After the orange T-shirts worn by Canadians to reflect and remember Indian residential schools (IRS) are washed and put away, there is still something else that everyone – especially those yearning to do more – can do.
That is, to make sure the Canadian government stands up and supports survivors and their communities, and that it gives them the space and resources they need to make sure every disappeared child, youth and young adult is found and remembered.
Canada knows that First Nations, Métis and Inuit people died in these places. At these government-built school sites – many with unmarked graves – there are plenty more records to be found and digitized, and the truth is getting harder to find with the passage of time. These IRS cemeteries are sites of Canada’s truths and conscience.
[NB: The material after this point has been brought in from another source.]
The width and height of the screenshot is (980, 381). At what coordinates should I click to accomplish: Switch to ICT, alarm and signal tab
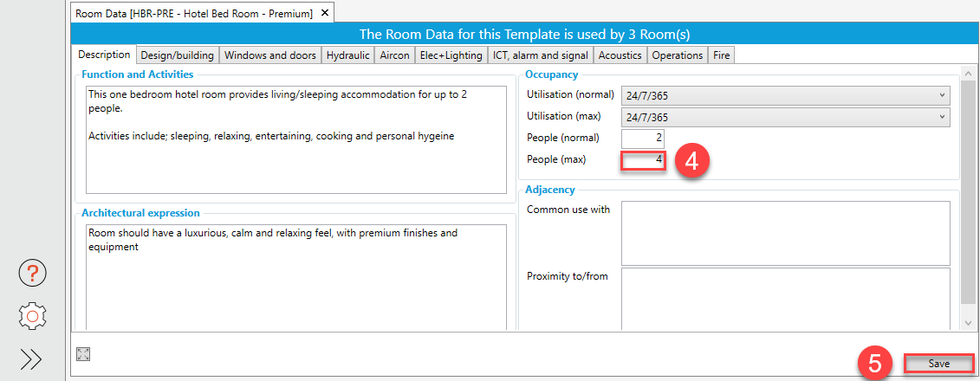[540, 55]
To deny that this recognized genocide happened is an abomination. Yet the creep of denialism is spreading, growing unchecked and unfettered by the institutions that caused the harm in the first place.
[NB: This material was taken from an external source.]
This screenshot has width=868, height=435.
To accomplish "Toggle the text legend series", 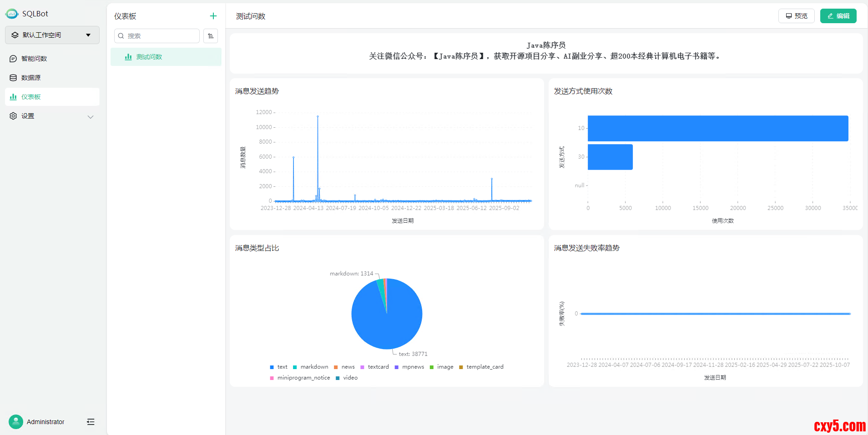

In 2022, all members of Parliament recognized that the Indian residential school era provided cover for genocide. Winnipeg NDP MP Leah Gazan brought a motion forward calling on the federal government to recognize it as such. The motion passed with unanimous consent.
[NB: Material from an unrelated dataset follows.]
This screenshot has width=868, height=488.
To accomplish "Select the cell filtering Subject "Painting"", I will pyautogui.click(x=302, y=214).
It is now 2024 and in late September, Ms. Gazan rose again in Parliament, this time to bring forward a private member’s bill that would make denying this genocide a crime under the Canadian Criminal Code. It would fall under the code’s same section, 319, that says denying the Holocaust is a crime. The bill would make it illegal to wilfully promote hatred toward Indigenous people by condoning, denying, justifying or playing down the harm caused by residential schools in Canada, she said.
“The government has an obligation to keep their word,” said Ms. Gazan, whose father is a Holocaust survivor. Her mother’s family is First Nations. She says the genocide experienced on both sides of her family should not be up for debate.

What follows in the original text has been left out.